Aim of the exercise
All records are to be restated exactly, each line as it reads.

Supplied data
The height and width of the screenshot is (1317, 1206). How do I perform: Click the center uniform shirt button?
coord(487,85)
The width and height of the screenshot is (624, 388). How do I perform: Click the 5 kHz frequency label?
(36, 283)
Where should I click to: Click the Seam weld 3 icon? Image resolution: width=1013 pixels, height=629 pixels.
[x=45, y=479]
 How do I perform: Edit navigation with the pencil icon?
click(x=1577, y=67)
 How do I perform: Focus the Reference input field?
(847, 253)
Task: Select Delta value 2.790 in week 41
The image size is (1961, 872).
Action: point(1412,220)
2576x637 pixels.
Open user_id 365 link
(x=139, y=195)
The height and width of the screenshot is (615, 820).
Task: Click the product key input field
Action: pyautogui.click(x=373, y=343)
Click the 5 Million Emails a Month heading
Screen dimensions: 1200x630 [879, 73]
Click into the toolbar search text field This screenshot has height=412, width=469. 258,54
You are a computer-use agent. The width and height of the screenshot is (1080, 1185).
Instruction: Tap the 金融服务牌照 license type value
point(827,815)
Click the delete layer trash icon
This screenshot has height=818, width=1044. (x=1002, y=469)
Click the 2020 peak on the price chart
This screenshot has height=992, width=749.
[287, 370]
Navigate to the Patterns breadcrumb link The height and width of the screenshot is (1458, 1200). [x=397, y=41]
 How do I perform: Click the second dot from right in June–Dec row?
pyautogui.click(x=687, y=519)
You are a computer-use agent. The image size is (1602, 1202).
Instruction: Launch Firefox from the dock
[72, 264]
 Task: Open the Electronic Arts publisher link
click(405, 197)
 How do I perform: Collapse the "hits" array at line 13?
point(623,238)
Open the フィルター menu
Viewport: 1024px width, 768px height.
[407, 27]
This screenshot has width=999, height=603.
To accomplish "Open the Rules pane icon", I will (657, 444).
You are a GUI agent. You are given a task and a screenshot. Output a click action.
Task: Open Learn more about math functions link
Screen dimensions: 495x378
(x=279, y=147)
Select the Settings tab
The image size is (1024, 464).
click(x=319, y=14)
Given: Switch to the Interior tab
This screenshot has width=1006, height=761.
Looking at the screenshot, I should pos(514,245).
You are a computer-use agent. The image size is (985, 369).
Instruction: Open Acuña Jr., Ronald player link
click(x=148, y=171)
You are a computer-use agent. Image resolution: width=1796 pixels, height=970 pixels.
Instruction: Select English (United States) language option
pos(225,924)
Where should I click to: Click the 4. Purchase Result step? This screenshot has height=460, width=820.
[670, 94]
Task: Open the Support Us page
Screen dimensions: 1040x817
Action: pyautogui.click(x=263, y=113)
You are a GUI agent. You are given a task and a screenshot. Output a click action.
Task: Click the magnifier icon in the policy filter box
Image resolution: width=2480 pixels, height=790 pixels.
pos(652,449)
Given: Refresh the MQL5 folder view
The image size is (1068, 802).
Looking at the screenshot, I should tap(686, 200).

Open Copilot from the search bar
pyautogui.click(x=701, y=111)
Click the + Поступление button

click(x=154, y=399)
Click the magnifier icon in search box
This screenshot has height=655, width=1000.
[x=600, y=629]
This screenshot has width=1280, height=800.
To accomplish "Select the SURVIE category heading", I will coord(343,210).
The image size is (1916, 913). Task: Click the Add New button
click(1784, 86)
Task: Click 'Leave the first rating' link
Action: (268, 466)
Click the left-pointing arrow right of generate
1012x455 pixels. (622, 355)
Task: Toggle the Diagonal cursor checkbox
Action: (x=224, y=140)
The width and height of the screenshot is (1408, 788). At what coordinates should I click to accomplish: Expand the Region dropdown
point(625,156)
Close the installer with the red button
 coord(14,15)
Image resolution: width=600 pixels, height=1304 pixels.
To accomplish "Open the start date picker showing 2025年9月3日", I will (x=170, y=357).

Answer for the task
The height and width of the screenshot is (1317, 1206). How do I perform: Click the center uniform shirt button?
coord(487,85)
The width and height of the screenshot is (624, 388). How do I perform: Click the 5 kHz frequency label?
(36, 283)
Where should I click to: Click the Seam weld 3 icon? Image resolution: width=1013 pixels, height=629 pixels.
[x=45, y=479]
 How do I perform: Edit navigation with the pencil icon?
click(x=1577, y=67)
 How do I perform: Focus the Reference input field?
(847, 253)
Task: Select Delta value 2.790 in week 41
The image size is (1961, 872).
Action: point(1412,220)
2576x637 pixels.
Open user_id 365 link
(x=139, y=195)
The height and width of the screenshot is (615, 820).
Task: Click the product key input field
Action: pyautogui.click(x=373, y=343)
Click the 5 Million Emails a Month heading
Screen dimensions: 1200x630 [879, 73]
Click into the toolbar search text field This screenshot has height=412, width=469. 258,54
You are a computer-use agent. The width and height of the screenshot is (1080, 1185).
Instruction: Tap the 金融服务牌照 license type value
point(827,815)
Click the delete layer trash icon
This screenshot has height=818, width=1044. (x=1002, y=469)
Click the 2020 peak on the price chart
This screenshot has height=992, width=749.
[287, 370]
Navigate to the Patterns breadcrumb link The height and width of the screenshot is (1458, 1200). [x=397, y=41]
 How do I perform: Click the second dot from right in June–Dec row?
pyautogui.click(x=687, y=519)
You are a computer-use agent. The image size is (1602, 1202).
Instruction: Launch Firefox from the dock
[72, 264]
 Task: Open the Electronic Arts publisher link
click(405, 197)
 How do I perform: Collapse the "hits" array at line 13?
point(623,238)
Open the フィルター menu
Viewport: 1024px width, 768px height.
[407, 27]
This screenshot has width=999, height=603.
To accomplish "Open the Rules pane icon", I will (657, 444).
You are a GUI agent. You are given a task and a screenshot. Output a click action.
Task: Open Learn more about math functions link
Screen dimensions: 495x378
(x=279, y=147)
Select the Settings tab
The image size is (1024, 464).
click(x=319, y=14)
Given: Switch to the Interior tab
This screenshot has width=1006, height=761.
Looking at the screenshot, I should pos(514,245).
You are a computer-use agent. The image size is (985, 369).
Instruction: Open Acuña Jr., Ronald player link
click(x=148, y=171)
You are a computer-use agent. Image resolution: width=1796 pixels, height=970 pixels.
Instruction: Select English (United States) language option
pos(225,924)
Where should I click to: Click the 4. Purchase Result step? This screenshot has height=460, width=820.
[670, 94]
Task: Open the Support Us page
Screen dimensions: 1040x817
Action: pyautogui.click(x=263, y=113)
You are a GUI agent. You are given a task and a screenshot. Output a click action.
Task: Click the magnifier icon in the policy filter box
Image resolution: width=2480 pixels, height=790 pixels.
pos(652,449)
Given: Refresh the MQL5 folder view
The image size is (1068, 802).
Looking at the screenshot, I should tap(686, 200).

Open Copilot from the search bar
pyautogui.click(x=701, y=111)
Click the + Поступление button

click(x=154, y=399)
Click the magnifier icon in search box
This screenshot has height=655, width=1000.
[x=600, y=629]
This screenshot has width=1280, height=800.
To accomplish "Select the SURVIE category heading", I will coord(343,210).
The image size is (1916, 913). Task: Click the Add New button
click(1784, 86)
Task: Click 'Leave the first rating' link
Action: (268, 466)
Click the left-pointing arrow right of generate
1012x455 pixels. (622, 355)
Task: Toggle the Diagonal cursor checkbox
Action: (x=224, y=140)
The width and height of the screenshot is (1408, 788). At what coordinates should I click to accomplish: Expand the Region dropdown
point(625,156)
Close the installer with the red button
 coord(14,15)
Image resolution: width=600 pixels, height=1304 pixels.
To accomplish "Open the start date picker showing 2025年9月3日", I will (x=170, y=357).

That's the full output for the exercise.